The findings show that spontaneous thought transitions are primarily governed by semantic associations, with consecutive thoughts remaining semantically related and category states exhibiting temporal clustering. When prominent semantic shifts occur, they create internal boundaries that recruit midline default and adjacent control network regions, generating distributed activation patterns comparable to stimulus-driven event boundaries. Boundary responses in PMC likely reflect generalized signals of mental context transitions and internal task switching to resolve competition among upcoming thoughts, though this interpretation requires caution (reverse inference). Despite robust cortical boundary signals, hippocampal boundary responses were weak/non-significant, possibly due to sustained hippocampal engagement in continuous memory retrieval and thought generation throughout think-aloud, masking transient boundary effects. Beyond transient responses, strong boundaries aligned with HMM-detected pattern shifts and reduced PMC pattern similarity across consecutive thoughts, consistent with reconfiguration of higher-order representations at event/thought transitions. At the network level, stronger coupling between control and core default subsystems was associated with more stable, clustered thought structures, whereas stronger within-DN medial temporal subsystem connectivity (including hippocampus–PHC) was linked to greater variability/divergence—supporting a dynamic interaction whereby DNMTL promotes associative variability and FPCN–DNcore constrains thoughts toward goals and personally significant information. These results generalize event segmentation principles to internally generated narratives, highlighting how default and control networks jointly organize the dynamics of memory and future thinking in naturalistic streams.

This study bridges spontaneous thought and memory research by demonstrating that semantic associations and neurocognitive states organize the stream of internally generated thoughts. Strong thought boundaries evoke default/control network responses and boundary-specific activation patterns similar to those at external event boundaries, and HMM-based segmentation captures representational shifts across these boundaries.
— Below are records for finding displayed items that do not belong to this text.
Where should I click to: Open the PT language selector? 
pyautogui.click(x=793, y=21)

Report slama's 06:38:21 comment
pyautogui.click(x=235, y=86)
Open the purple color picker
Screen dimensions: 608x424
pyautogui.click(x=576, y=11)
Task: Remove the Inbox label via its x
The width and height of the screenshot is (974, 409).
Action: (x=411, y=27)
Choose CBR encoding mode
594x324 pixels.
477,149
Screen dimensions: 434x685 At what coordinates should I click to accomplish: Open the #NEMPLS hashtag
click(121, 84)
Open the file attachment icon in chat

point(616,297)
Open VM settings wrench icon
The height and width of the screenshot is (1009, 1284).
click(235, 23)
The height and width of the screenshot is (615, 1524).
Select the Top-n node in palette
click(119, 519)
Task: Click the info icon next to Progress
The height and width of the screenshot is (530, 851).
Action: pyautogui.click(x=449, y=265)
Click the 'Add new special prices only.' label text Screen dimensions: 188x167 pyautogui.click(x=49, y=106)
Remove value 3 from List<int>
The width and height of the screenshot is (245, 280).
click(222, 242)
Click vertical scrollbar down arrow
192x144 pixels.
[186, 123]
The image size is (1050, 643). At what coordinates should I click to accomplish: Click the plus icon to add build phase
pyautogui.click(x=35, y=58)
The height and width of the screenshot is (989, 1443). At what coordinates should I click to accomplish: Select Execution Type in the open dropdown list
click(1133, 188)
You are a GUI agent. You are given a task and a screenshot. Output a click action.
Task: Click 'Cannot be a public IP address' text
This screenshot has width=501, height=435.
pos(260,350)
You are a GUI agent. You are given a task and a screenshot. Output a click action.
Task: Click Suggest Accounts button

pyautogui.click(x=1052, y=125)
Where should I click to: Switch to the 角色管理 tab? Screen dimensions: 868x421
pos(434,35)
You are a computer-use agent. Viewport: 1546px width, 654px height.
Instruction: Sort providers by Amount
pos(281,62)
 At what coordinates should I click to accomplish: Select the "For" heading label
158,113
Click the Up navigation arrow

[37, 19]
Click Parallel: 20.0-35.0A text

Functional connectivity within and between large-scale networks predicts individual differences in thought structure, with DNMTL coupling linked to variability and FPCN–DNcore coupling linked to stability. These insights aid interpretation of resting-state neural activity and suggest avenues for assessing psychological conditions and designing interventions. Future work should further disentangle category vs semantic dimensions, examine metacognitive and speech-generation influences on thought dynamics, leverage automated annotation to enhance consistency and scalability, and test generalization to real-world settings beyond the MRI think-aloud context.

The think-aloud paradigm, while providing continuous access to thought flow, may constrain naturalistic content due to the MRI setting, awareness of being recorded, and potential social influences (self-censorship, over-explanation). Verbalization itself may alter spontaneous thought trajectories, making the cognitive/neural processes similar but not identical to task-free rest or real-world mind-wandering. Annotation relied on single annotators per transcript and subjective judgments, introducing potential human error and inconsistency; automated approaches may improve scalability and consistency. Additionally, boundary-related silence could confound auditory cortex responses (controlled in analyses), and the presence of other tasks in the scanning session could introduce context effects, though analyses focused on the think-aloud run.